++++ The input ++++

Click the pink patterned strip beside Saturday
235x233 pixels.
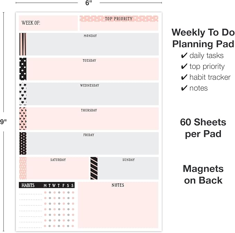point(23,168)
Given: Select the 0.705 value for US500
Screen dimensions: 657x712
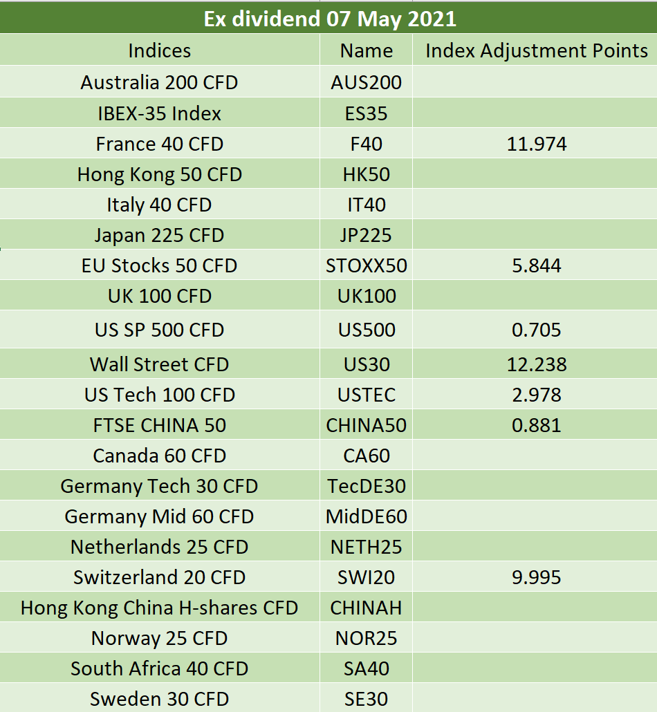Looking at the screenshot, I should (535, 330).
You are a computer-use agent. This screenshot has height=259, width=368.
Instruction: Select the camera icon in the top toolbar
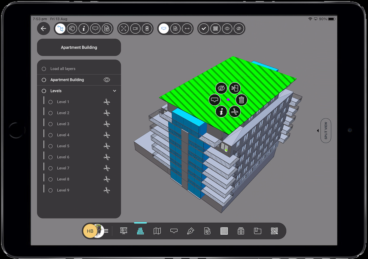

++++

* [Exercise description]:
From the records above, copy each line that contains the word "Select".

* [Exercise solution]:
Given: Select the 0.705 value for US500
Instruction: Select the camera icon in the top toolbar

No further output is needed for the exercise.